AI in communication: why experimenting isn’t enough anymore
How communication teams can grow toward structural use of AI
TL;DR in short
Most communication teams are experimenting with AI, but few have embedded it in shared ways of working. Real value comes when AI moves from individual experimentation to collective practice, guided by clear principles and connected to everyday communication processes.
AI has officially entered the communication profession. Not with a big bang, but quietly, through individual experiments, clever shortcuts, and curious colleagues trying things out. Most communication teams are already using AI in some way—editing texts, structuring ideas, summarizing feedback. And yet, in many organizations, AI still lives in the margins: used individually, rarely discussed openly, and hardly ever anchored in shared agreements or workflows.
That creates a familiar in-between phase. We experiment, but we don’t commit. We learn, but mostly alone. AI influences our work, but not always in a way that truly improves it.

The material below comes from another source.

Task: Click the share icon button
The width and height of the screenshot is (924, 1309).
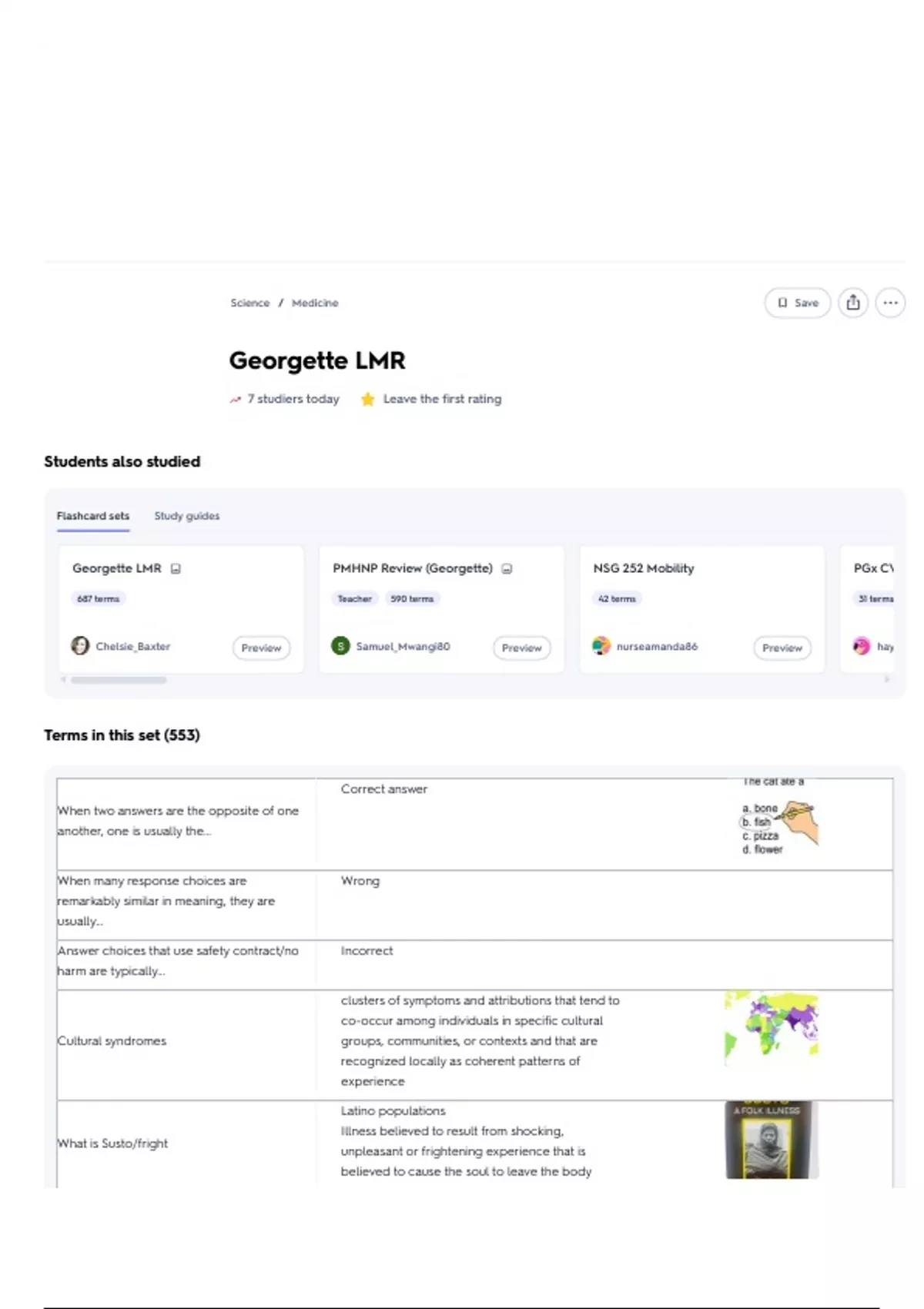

The real question, then, is not whether communication departments should use AI. That question has already been answered. The question is how teams can move from scattered experimentation to structural, professional use—without heavy policies or technical roadmaps, but in a way that fits the everyday reality of communication work. This blog explores what that next step can look like, and why now is the moment to take it.
The steps
1. Start with your existing practice
The first step is not technical, but social. In almost every communication team, colleagues are already using AI. One person uses it to refine texts, another to structure ideas, someone else to summarize feedback or notes. By making this existing use visible, you create a much more realistic starting point than if you begin with rules or policies.
Often, a conversation is enough. Who uses AI, for what purpose, and what does it deliver? Just as important is the other side of the question: where do people feel doubts, discomfort, or concerns? Sharing these experiences creates space to learn together.

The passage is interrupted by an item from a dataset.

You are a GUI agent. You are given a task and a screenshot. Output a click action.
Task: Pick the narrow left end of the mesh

2. Turn experimentation into a shared learning practice
As long as AI remains something everyone does individually, it stays optional and noncommittal. The move toward structural use begins when experimenting becomes part of team practice.
This does not require rigid guidelines, but it does require practical agreements. What do we use AI for? Where are we cautious? And what do we share with each other? By exchanging concrete examples—including things that did not work—the craft develops. Not individually, but collectively. The survey shows that many departments are already doing this in some form.
3. Connect AI to existing communication processes
AI only becomes truly structural when it is embedded in daily work. Not as an extra tool, but as part of existing processes. Think of content development, analysis and monitoring, advisory work, or change communication.
The key question then is no longer which tool you use, but where AI can speed things up, deepen insights, or provide support. When AI is connected to processes such as developing content from briefing to final editing and translation, analyzing and monitoring signals, advising, building scenarios, reflecting, or designing formats and interventions, it shifts from something experimental to something self-evident.
4. Organize ownership, but keep it simple
Working structurally requires clarity. Not everyone needs to be an expert, but someone does need to keep an overview. Who safeguards quality and care? Who collects examples and lessons learned? Who tracks what works? And who keeps an eye on new developments?
This does not have to be a formal role. One or two clearly designated coordinators are often enough. By organizing ownership lightly, AI remains something of the whole team rather than becoming a specialist niche.
5. Anchor AI in principles, not in tools
Tools change quickly. What is useful today may be outdated tomorrow. That is why it makes sense to anchor AI in principles rather than in specific applications.
Principles such as transparency about AI use, careful handling of data and privacy, and the idea that human judgment remains leading provide much more stability. You do not need to start from scratch here. Most communication departments already have guiding principles for internal and external communication, and many discover that these align naturally with AI—think reliability, openness, and quality.
Why internal clients may expect professionalization
Internal clients and colleagues are right to expect communication departments to keep pace with developments that affect the work. Not because AI is a hype, but because it influences speed, quality, accessibility, and consistency. As communication professionals, it makes sense to reflect on this systematically and continuously.
If we ask others to change, to learn, and to adopt new tools, we should also show what that looks like when done professionally and with care.
In closing
AI is developing faster than our routines, agreements, and role definitions. Teams that remain stuck in individual and implicit use risk letting AI influence the work without actually improving it. That is exactly why now is the moment to take a conscious next step as a communication department.
Share experiences, make choices explicit, and connect AI to the craftsmanship that already exists in your team. Waiting until everything is clear will not work. But continuing to experiment without direction will not either. See it as an ongoing learning process—a green change. Action is needed now, not through heavy policy documents, but by learning together and having real conversations about how AI can structurally strengthen your work.